The answer is every line in the data below that contains the word "dimensions".

Information Start Marker

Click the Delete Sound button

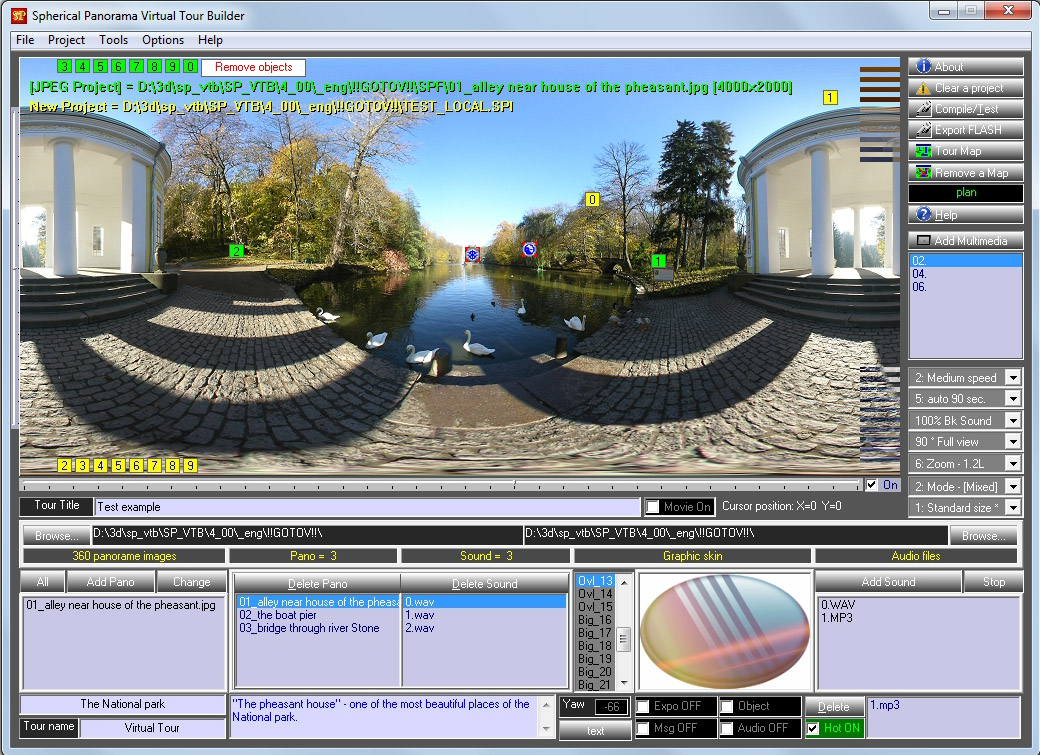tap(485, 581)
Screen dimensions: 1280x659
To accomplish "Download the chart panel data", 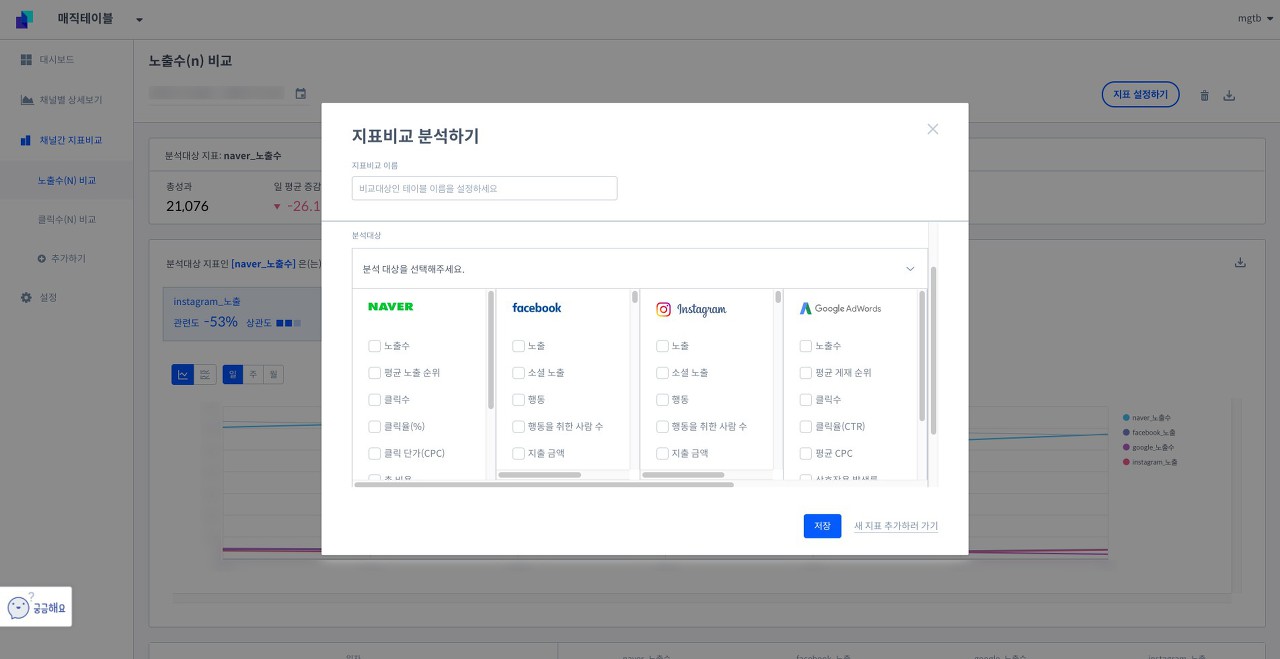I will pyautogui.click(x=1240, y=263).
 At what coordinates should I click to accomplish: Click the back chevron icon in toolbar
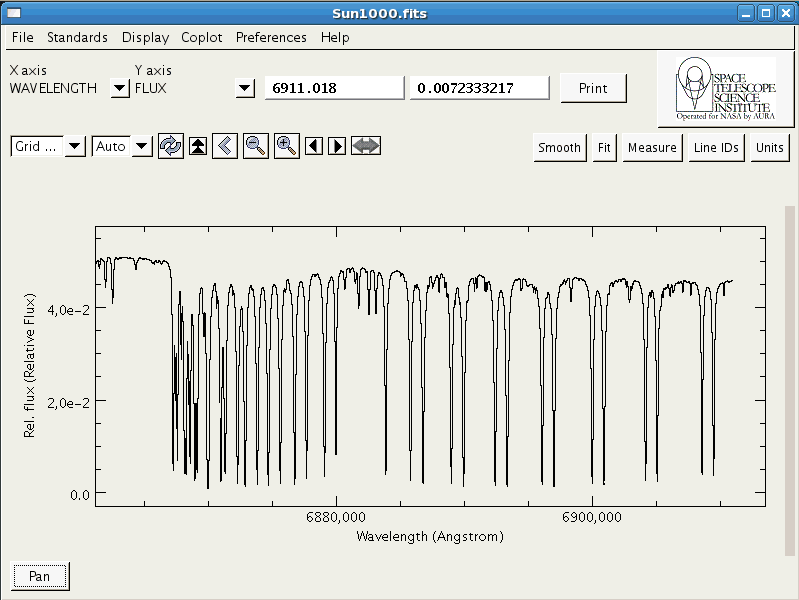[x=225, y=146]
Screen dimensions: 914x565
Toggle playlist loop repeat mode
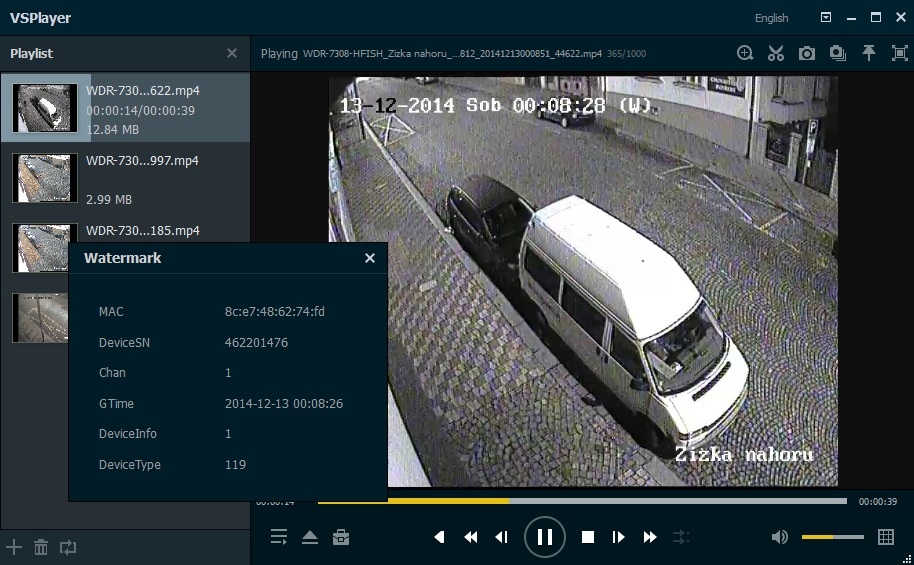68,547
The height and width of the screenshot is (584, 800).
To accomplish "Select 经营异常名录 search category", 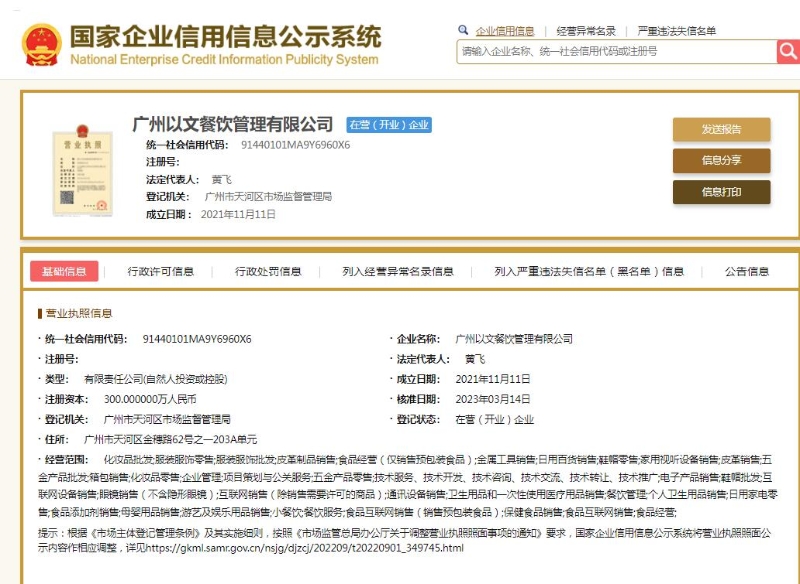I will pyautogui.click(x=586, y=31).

Information End Marker
Information Start Marker

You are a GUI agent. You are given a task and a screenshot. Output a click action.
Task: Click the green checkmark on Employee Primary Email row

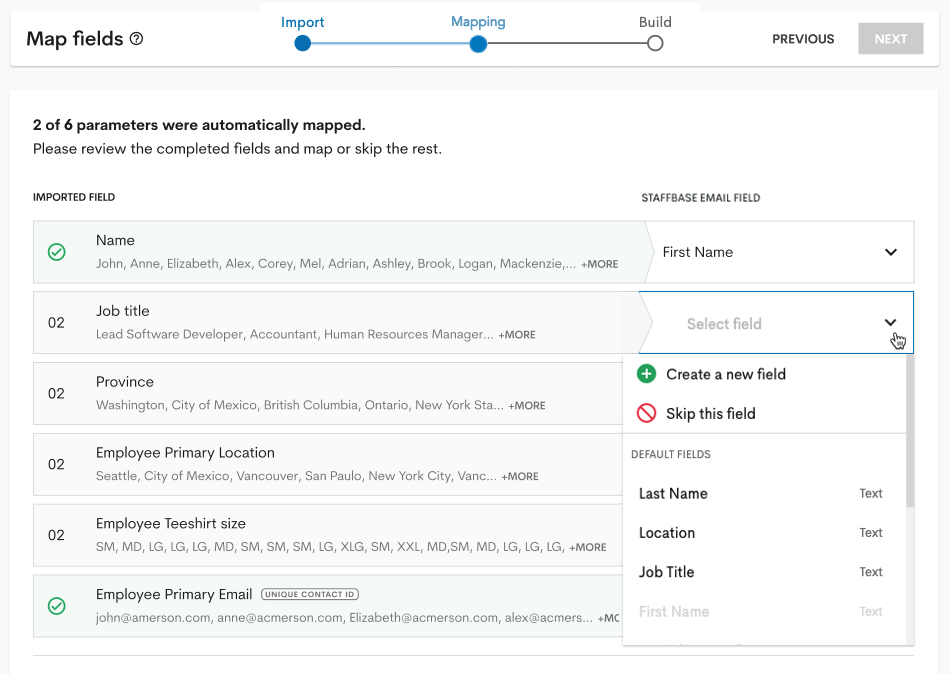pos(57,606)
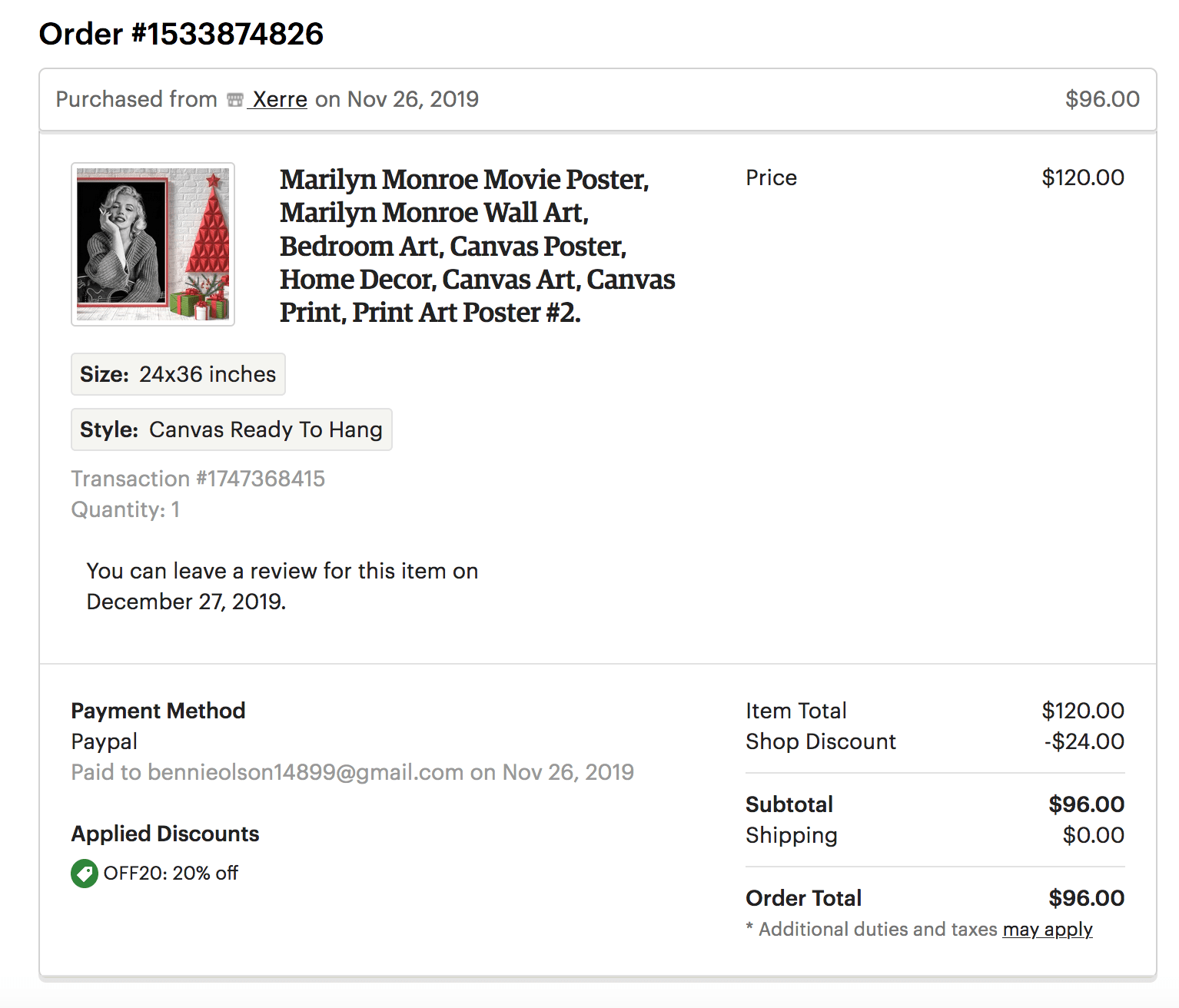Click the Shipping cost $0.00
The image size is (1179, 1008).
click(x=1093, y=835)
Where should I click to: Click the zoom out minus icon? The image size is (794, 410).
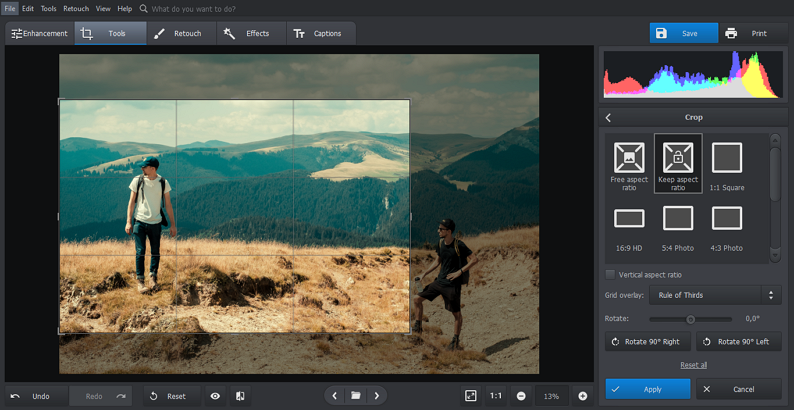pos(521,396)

Information End Marker

▸ Exercise output
Screen dimensions: 1280x659
Screen dimensions: 914x565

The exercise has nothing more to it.